:: What to do ::
- 1) Give the Panelbase poll commentary again from "As Scottish Skier" to "least somewhat bigger.", changing "Panelbase" to "the pollster" wherever it appears.
- 2) Carry the commentary on the Panelbase Scottish poll forward from its final sentence.

BEGIN Document extract

As Scottish Skier has been repeatedly cautioning us, it's difficult to have a lot of confidence in the weighting procedures Panelbase used for the full-scale Scottish poll they produced yesterday. For the avoidance of doubt, that's good news for the SNP, because by and large the weighting didn't work in their favour. The 282 respondents who recalled voting SNP in the 2010 Westminster general election were downweighted massively to count as just 162 people, and yet the SNP still ended up leading Labour by 34% to 32% in the final weighted results. It's impossible to calculate what the lead would have been if a more sensible weighting system had been used, but it's safe to assume it would have been at least somewhat bigger.
As regular readers know, the problem with weighting by recalled vote from 2010 is that there's quite strong evidence that people who voted Labour or Lib Dem in 2010 and then switched to the SNP in 2011 get mixed up between the two votes, and understandably the more recent one is fresher in their memory. Over the course of the long referendum campaign, the discredited practice of 2010 weighting was gradually consigned to the scrapheap, and indeed when Survation burst on to the scene at the start of this year with a poll that used 2010 weighting, they were castigated for it by Professor Curtice and changed their procedure in their very next poll. So it's a bit of a mystery why Panelbase have suddenly decided to turn the clock back to the bad old days. Even stranger is the fact that they've done it while maintaining their previous weighting procedure for Scottish Parliament voting intention, which means that this poll is almost unique in having Holyrood and Westminster numbers that are not directly comparable, ie. we have no idea what the difference would be between the SNP's vote for each parliament if the same weighting had been used consistently.

END Document extract
BEGIN Stored records

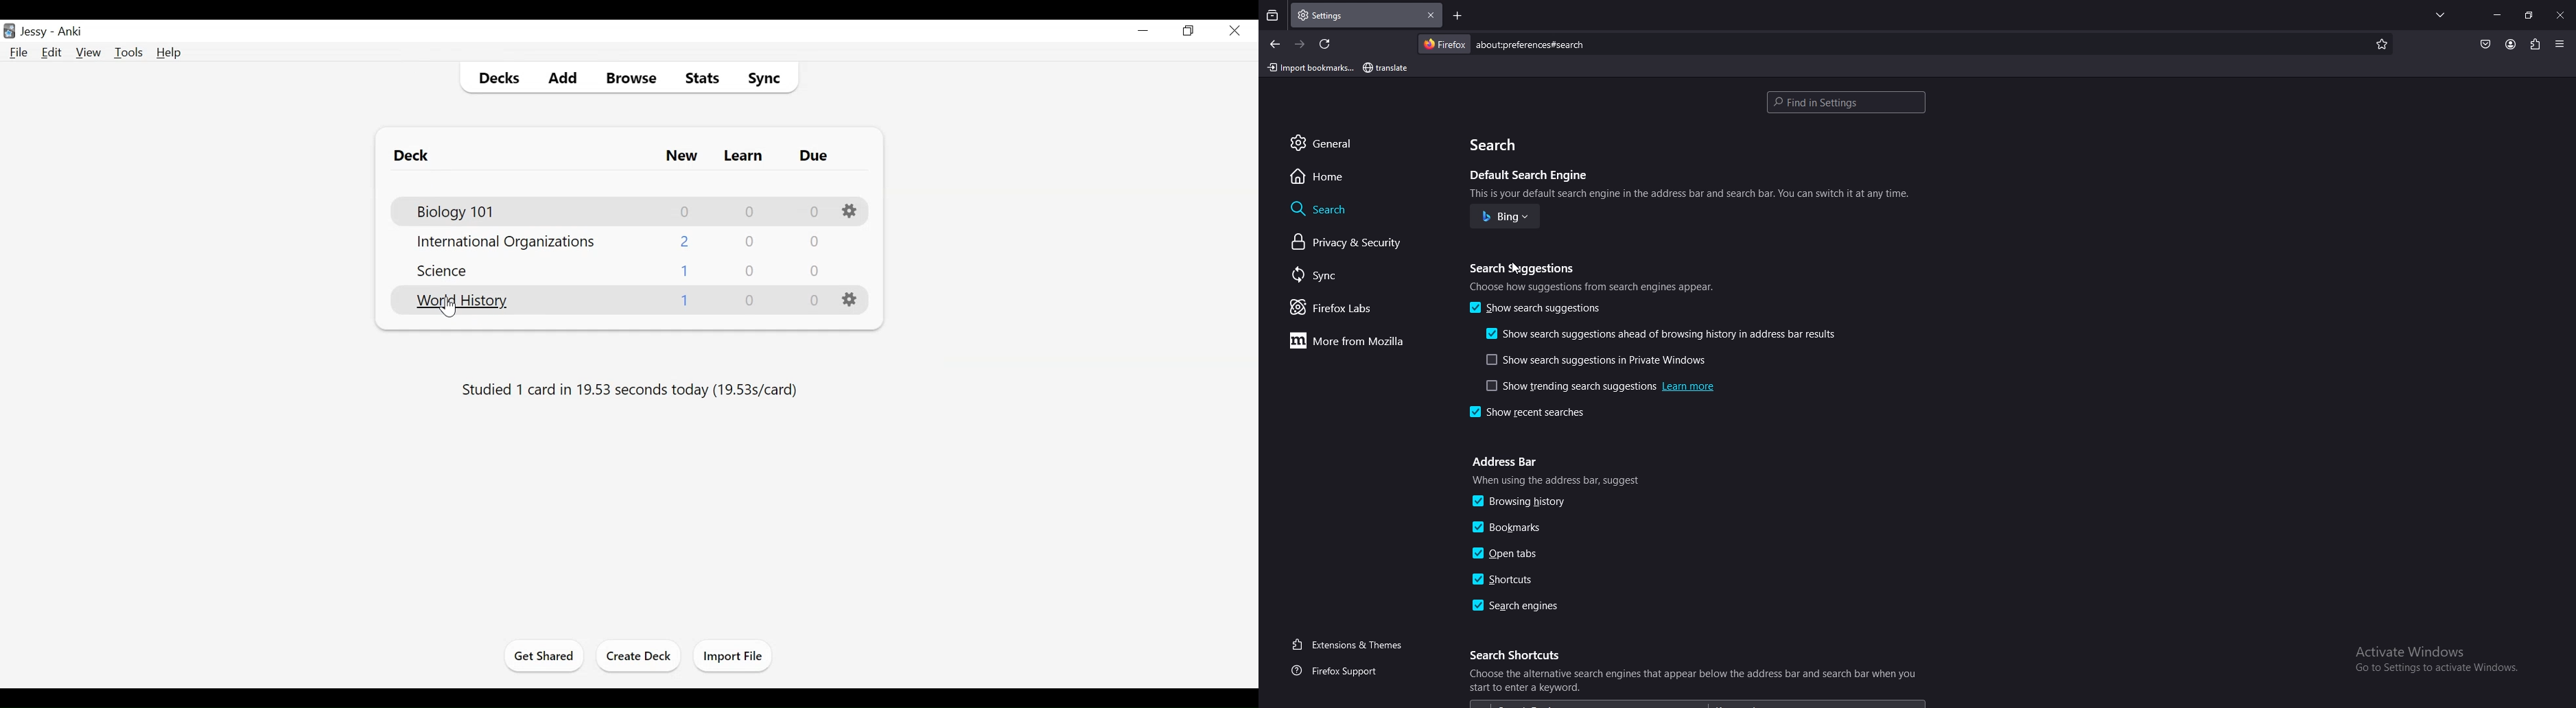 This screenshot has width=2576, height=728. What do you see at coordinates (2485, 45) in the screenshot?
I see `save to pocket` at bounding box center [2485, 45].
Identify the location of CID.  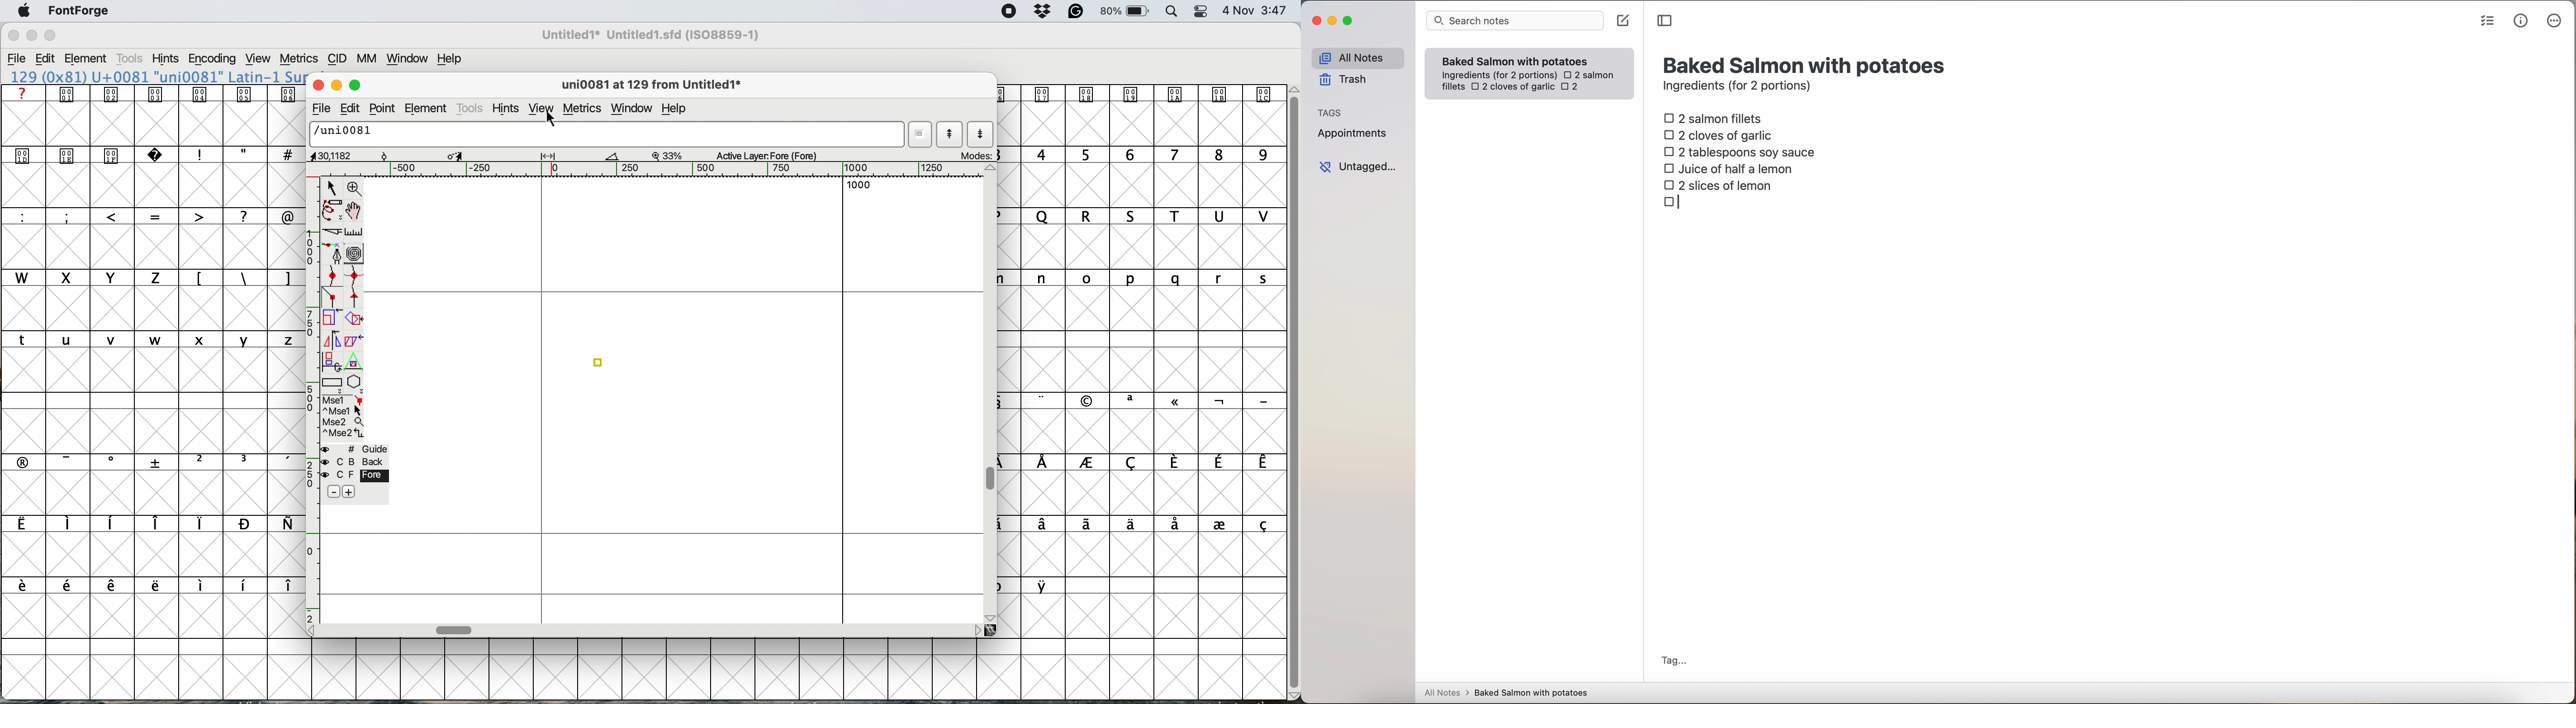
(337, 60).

END Stored records
BEGIN Stored records

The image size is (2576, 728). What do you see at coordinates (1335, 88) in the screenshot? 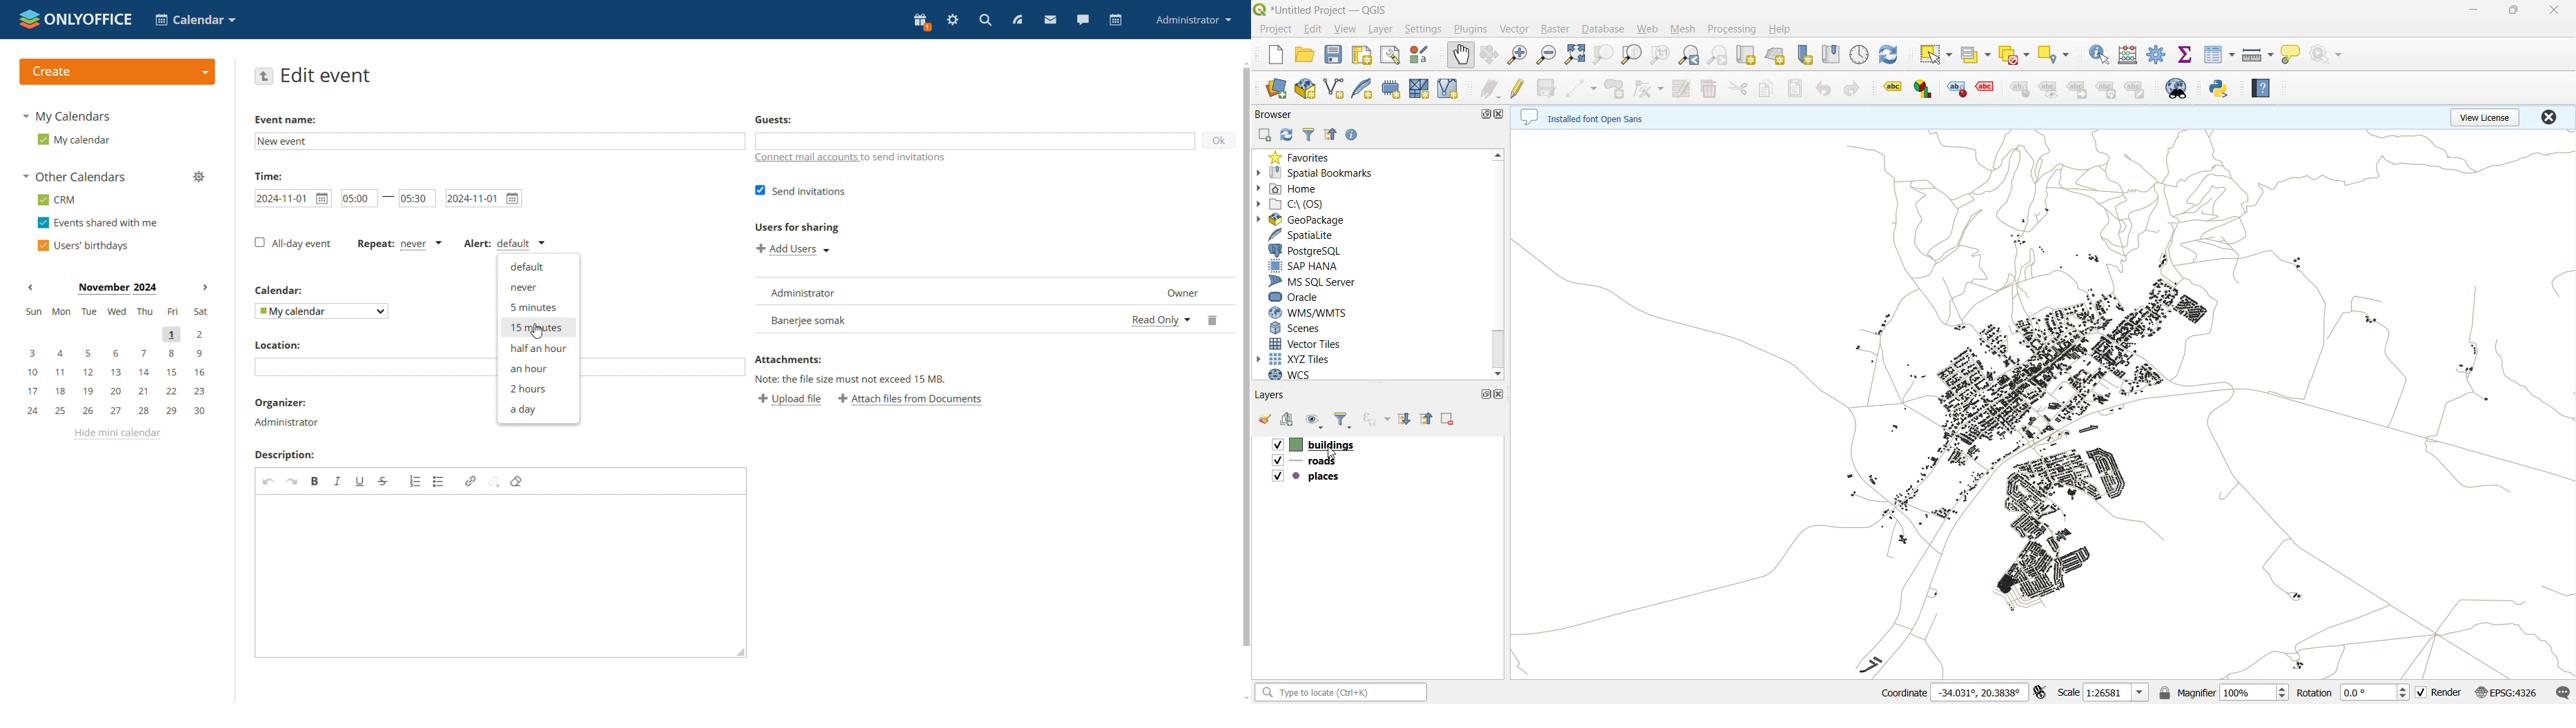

END Stored records

:: Solved problems ::
- 1)
As Scottish Skier has been repeatedly cautioning us, it's difficult to have a lot of confidence in the weighting procedures the pollster used for the full-scale Scottish poll they produced yesterday. For the avoidance of doubt, that's good news for the SNP, because by and large the weighting didn't work in their favour. The 282 respondents who recalled voting SNP in the 2010 Westminster general election were downweighted massively to count as just 162 people, and yet the SNP still ended up leading Labour by 34% to 32% in the final weighted results. It's impossible to calculate what the lead would have been if a more sensible weighting system had been used, but it's safe to assume it would have been at least somewhat bigger.

- 2)
The only thin logic I can see for this is that the level of turnout is different for each type of election, and Panelbase might think that this somehow makes 2010 recall most appropriate for Westminster elections, 2011 recall most appropriate for Holyrood elections, and so on. But if that is the reasoning, why do they taint their Holyrood weighting by adding on European Parliament recalled vote weighting as well? Presumably it's because they intuitively feel that 2011 recall is leading to the SNP being weighted up too much, and there needs to be some counterbalance. Why, then, do they not feel any need for a similar counterbalance to the obviously silly amount by which the SNP have been downweighted in Westminster voting intention? It just doesn't make any sense.
It's important to note, though, that 2010 weighting doesn't in itself explain away the fact that the SNP's Westminster lead in the Panelbase poll is lower than it has been in most recent Scottish subsamples of GB-wide polls, because those polls are also generally weighted either by 2010 vote or by something very similar (albeit the weighting occurs at a GB-wide rather than Scottish level).
Incidentally, the long sequence of subsamples putting the SNP in the lead has now been broken - a Populus poll conducted yesterday and the day before puts the party on 35%, three points behind Labour. But today's YouGov subsample, which has identical fieldwork dates to Populus, continues to show the SNP in the lead, albeit by a relatively narrow 39% to 35% margin.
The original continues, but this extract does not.